Kaplan fuhr fort mit Demografie und Digitalisierung als die großen Zukunftsthemen. Das Altern und Schrumpfen der deutschen Gesellschaft sei zum allgegenwärtigen Thema geworden, auch im Gesundheitswesen. Damit einher gehe der Ärztemangel und ein Fachkräftemangel in allen Gesundheitsberufen. Der steigende Versorgungsbedarf in einer Gesellschaft des langen Lebens bei gleichzeitiger Zunahme der chronischen Erkrankungen und der Multi-morbidität sei ebenfalls eine Herausforderung. Kaplan nannte die Digitalisierung einen „zweiten gewaltigen Transformator der Gegenwart“, die auch die Ärztinnen und Ärzte tangiere.

Alles überstrahlt werde von dem „eigentlichen Grundkonflikt der Moderne zwischen ökonomischer Dynamik und politischer Regulierung“, so der Präsident. Dieses Problem der gesellschaftlichen Komplexität stelle die Ärzte vor besondere Herausforderungen.

Kaplan machte auch auf die Bedeutung des Arztberufs als freien Beruf aufmerksam. „Wir Ärzte sollten, im Sinne Professor Nassehis, als Übersetzer in unserer Gesellschaft fungieren und Disparates zusammenbringen. „Damit wir diese Übersetzer-Funktion auch einnehmen können, benötigen wir ein gewisses Maß an Freiheit und Unabhängigkeit.
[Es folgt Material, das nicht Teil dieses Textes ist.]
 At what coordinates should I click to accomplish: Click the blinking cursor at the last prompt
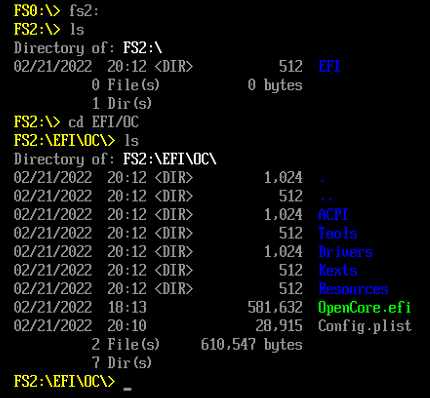(127, 389)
Dafür benötigen wir den Arztberuf als freien Beruf“, machte Kaplan deutlich, was das Publikum mit Applaus bekundete.

Am Schluss nahm der Präsident Bezug auf das traditionelle Arztsein, welches unter anderem durch eine gewisse Autorität, hohe subjektive Selbstwirksamkeit verbunden mit medizinischer Kompetenz geprägt sei und führte aus, was das zukünftige Arztbild charakterisiere: „Gestiegene Komplexität und geteilte Verantwortung, neue Lebensformen der Ärzte und der Patienten, arbeitsteilige Versorgung und kooperative Tätigkeit, evidenzbasierte Konzepte bis hin zur Normung kennzeichnen das moderne Berufsbild.“ Es gelte, bereits heute an den „Stellschrauben der modernen Medizin“ zu drehen, das heißt an den Versorgungsformen und dem Einsatz der Ressource Arzt, verbunden mit einem aktualisierten Arztbild. „Dazu gehört auch, Ärzte von nicht originären Aufgaben zu befreien, Stichwort Bürokratie und Dokumentation.“ Zudem seien Delegation und Arbeitsteilung angesagt. Gerade in einer „neuen Welt der Digitalisierung“ erhält das ärztliche Ethos, die ärztliche Haltung sowie Philanthropie, Empathie, Altruismus und Vertrauen einen noch höheren Stellenwert, endete Kaplan.